WHAT YOU HAVE TO DO ▸ Starting at the line that contains "Click the key", write out every line through the end of the records exactly as it stands, and leave out all pictures.
---------- ENTRIES PROVIDED
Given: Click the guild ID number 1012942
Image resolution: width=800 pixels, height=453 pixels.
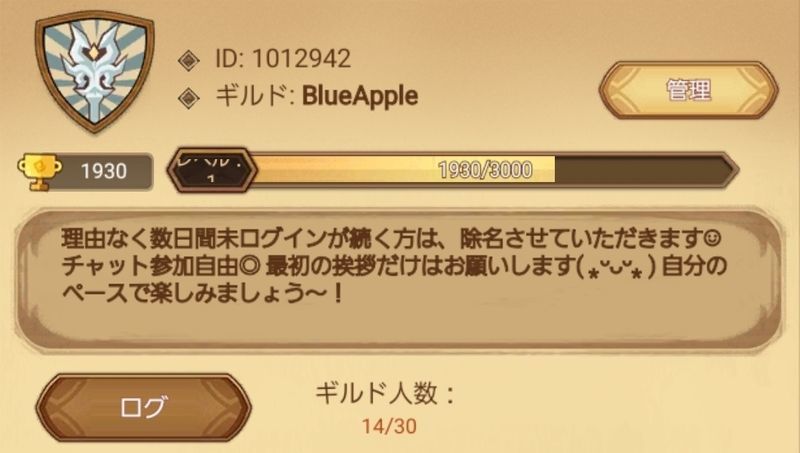Looking at the screenshot, I should pyautogui.click(x=302, y=59).

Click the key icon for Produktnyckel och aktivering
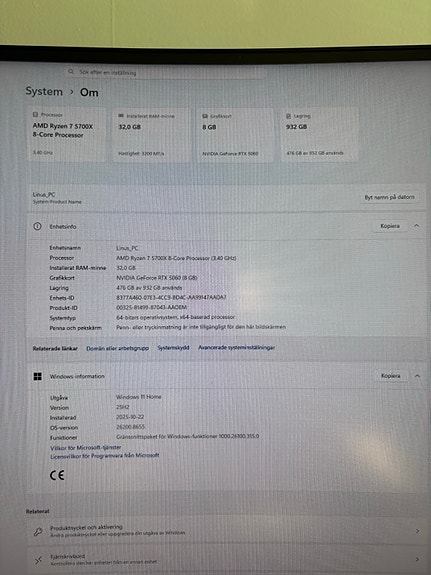point(38,531)
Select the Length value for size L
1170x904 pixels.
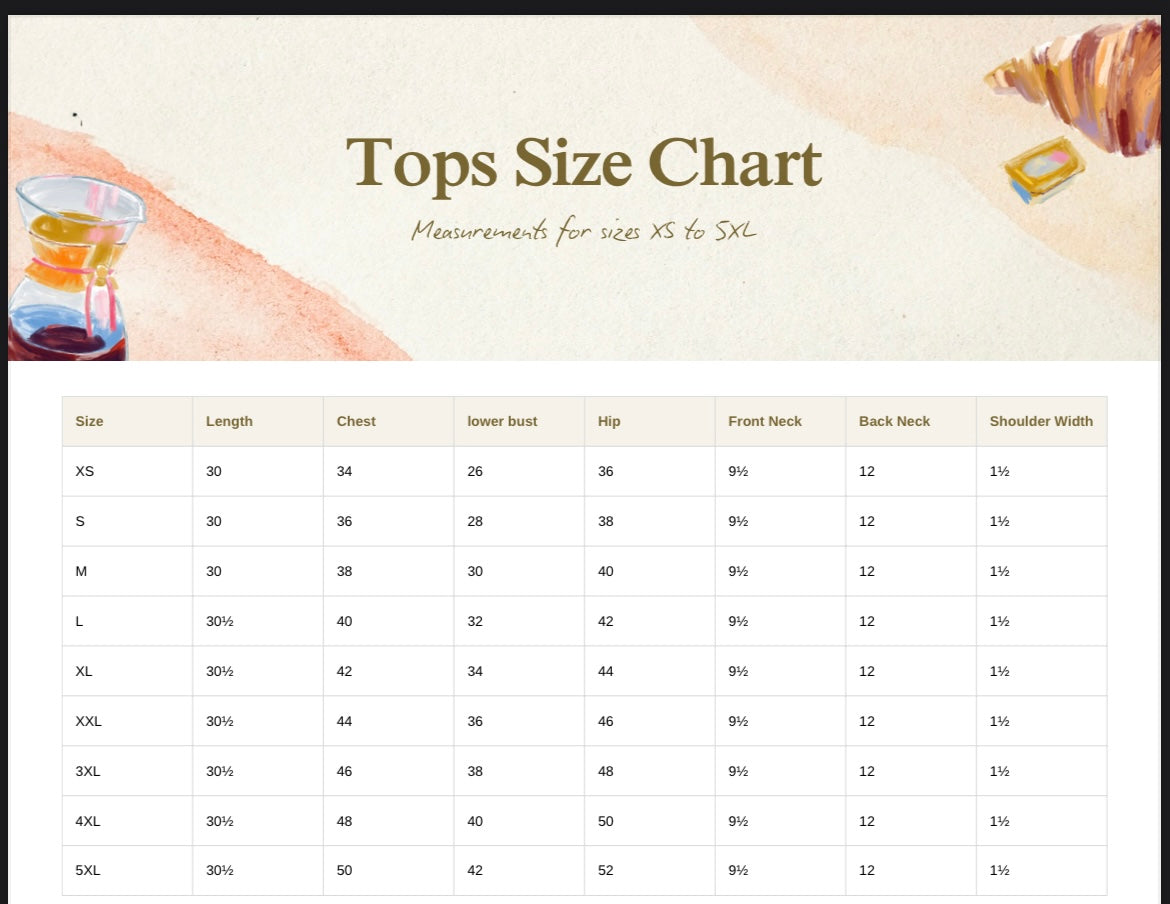point(219,621)
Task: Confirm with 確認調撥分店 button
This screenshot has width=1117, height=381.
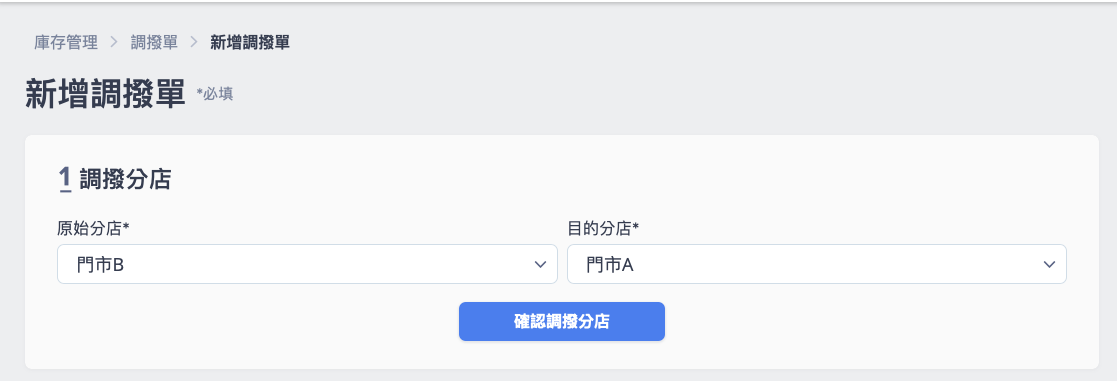Action: point(561,321)
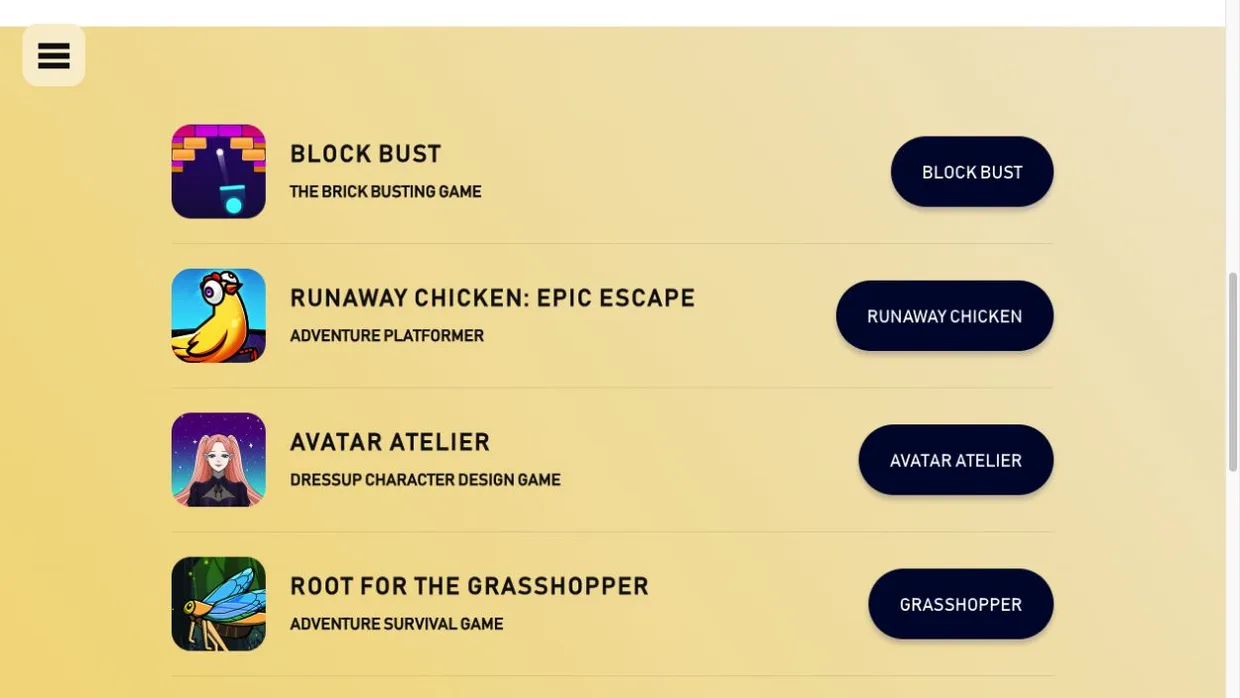Select the Avatar Atelier title text
Image resolution: width=1240 pixels, height=698 pixels.
[390, 442]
--------------------
REPLY TO THE EXERCISE ▸
Click the key icon for Produktnyckel och aktivering
point(38,531)
Select the Length value for size L
1170x904 pixels.
point(219,621)
Task: Confirm with 確認調撥分店 button
This screenshot has width=1117, height=381.
Action: point(561,321)
Select the Avatar Atelier title text
Image resolution: width=1240 pixels, height=698 pixels.
[390, 442]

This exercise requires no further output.